Immersion en répétitions : Pierrot lunaire en marionnettes japonaises à l'Athénée
Retrouvez également notre entretien croisé et exclusif avec les créateurs de ce spectacle
Tout au long de ses 21 poèmes éclairés, menacés ou moqués par l'astre nocturne, Pierrot lunaire déploie une histoire d'émotions, de sentiments, de couleurs. Les événements rythment une intrigue, le spectateur reconnaît les personnages iconiques de la Commedia dell'arte, mais cette œuvre est symboliste, lunaire : elle ne raconte pas l'enchaînement d'actions et de péripéties d'un conte traditionnel. C'est notamment là que réside la pertinence de ce projet : le bunraku (théâtre de marionnettes traditionnelles japonaises à découvrir ici, dans notre Air du Jour, en lien avec Pierrot lunaire) apporte l'histoire poignante de ses marionnettes. Les objets du Pierrot se retrouvent transportés dans le conte japonais : la pluie maculée, le sabre de la lune devenu un katana, l'ombrelle derrière laquelle se cachent le poète et la geisha.
Pierrot lunaire par Jean-Philippe Desrousseaux (© Gabriele Alessandrini)
C'est un travail déjà très avancé auquel les artistes nous ont conviés. Les filages sont complets, enchaînant de manière éloquente et intime les deux œuvres du programme : le Pierrot lunaire de Schoenberg donc, ainsi qu'en prélude, les Quatorze manières de décrire la pluie composées par Hans Eisler (un hommage à Schoenberg qui reprend l'effectif instrumental du Pierrot lunaire).
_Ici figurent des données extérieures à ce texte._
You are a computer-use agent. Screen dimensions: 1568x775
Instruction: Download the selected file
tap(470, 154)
Une fois terminé le voyage du Pierrot lunaire, les musiciens reprennent certains morceaux épars afin d'affiner un tempo, une couleur, une articulation, un trait synchrone. Un poème entier peut être répété, parfois ce n'est qu'un geste, un accent d'un quart de secondes : « Reprenons numéro 7 mesure 15. Pa ba da da bim. Parfait ! » « Tu peux me couper le 55 ? Ok et le 72. » Ainsi le technicien des lumières participe-t-il à la polyphonie du plateau de répétitions en demandant à la régie les derniers réglages. Pendant ce temps, les marionnettistes rangent délicatement leurs personnages et replient les longues toiles de vêtements qui leur servent de balancelle, d'océan unissant ou séparant le poète, la geisha, le vieil homme.
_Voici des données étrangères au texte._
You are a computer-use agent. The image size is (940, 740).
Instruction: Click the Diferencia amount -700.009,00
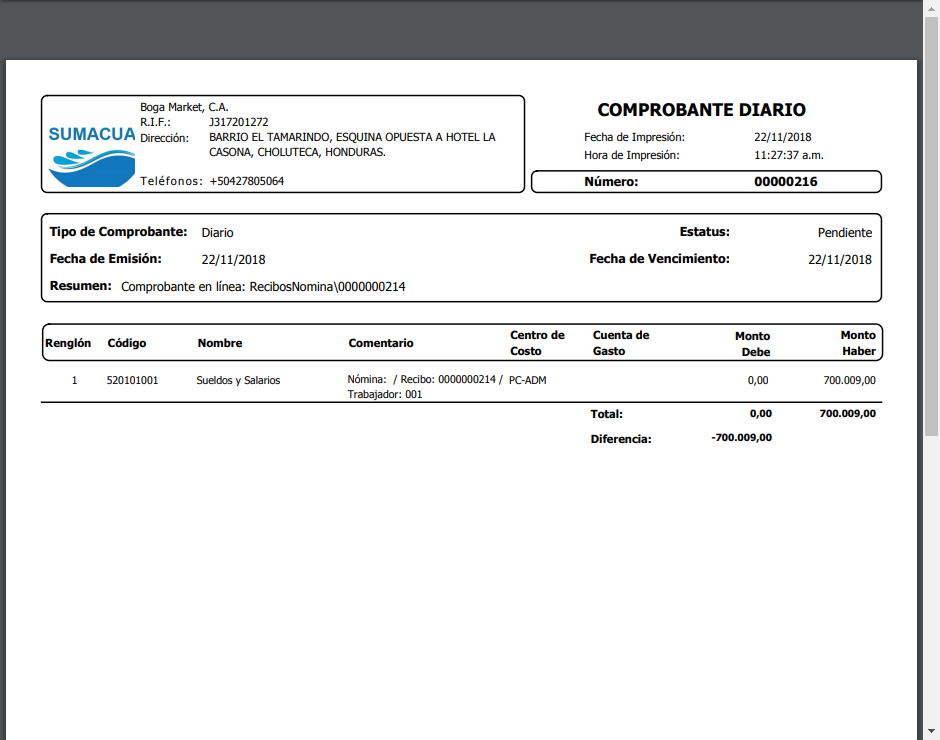(741, 438)
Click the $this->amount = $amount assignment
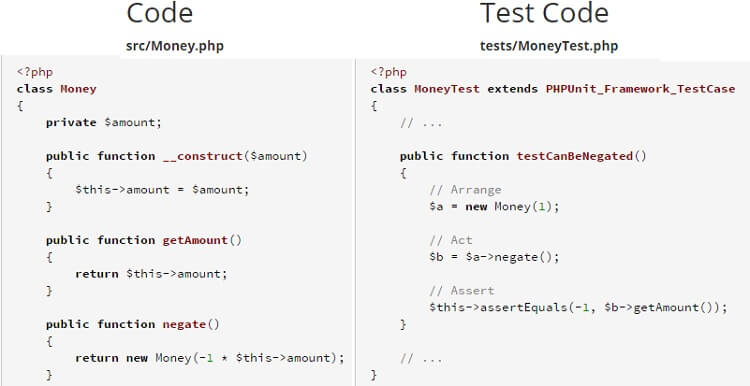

Pierrot lunaire par Jean-Philippe Desrousseaux / (© Gabriele Alessandrini) Arnold Schoenberg
Un technicien monte à plus de 10 mètres du sol, sur un chariot élévateur, afin d'ajuster de quelques millimètres un projecteur qui doit faire parfaitement miroiter la lune sur le blanc visage des mannequins. Un autre recharge la machine à pétales, tombés du ciel en une pluie finale. Cette machinerie est une merveille du "système D" traditionnel des théâtres (d'autant plus admirable à l'ère de leur automatisation informatique) : cette machine à pétales est un tube de PVC fendu, simplement secoué par une ficelle depuis les coulisses.
L'expressivité des mannequins est remarquable d'humanité, dans leurs visages (le poète ayant même des sourcils mobiles), par ces corps qui respirent, se soulèvent et s'abaissent haletant dans l'action, amples dans le sommeil. C'est ce travail d'incarnation, commun aux marionnettes, musiciens, chanteuse et techniciens qui fait la vie du spectacle et l'intérêt d'une plongée dans son élaboration, incarnée, turgescente.
Pierrot lunaire par Jean-Philippe Desrousseaux (© Gabriele Alessandrini)
Accomplissant deux filages entiers, la séance de 3h est productive et sérieuse, la concentration n'empêchant pas une franche ambiance de camaraderie entre les artistes et l'équipe de plateau. Ainsi, le fou rire (étouffé sous leurs cagoules) des marionnettistes, après un heurt de manipulation, ne les empêche nullement de continuer leur travail précis et poétique !
Un bel esprit de troupe en somme, qui fait irradier ce spectacle et dont vous pourrez profiter à l'Athénée, les artistes ayant notamment l'habitude de venir échanger avec le public dans le foyer à l'issue des représentations.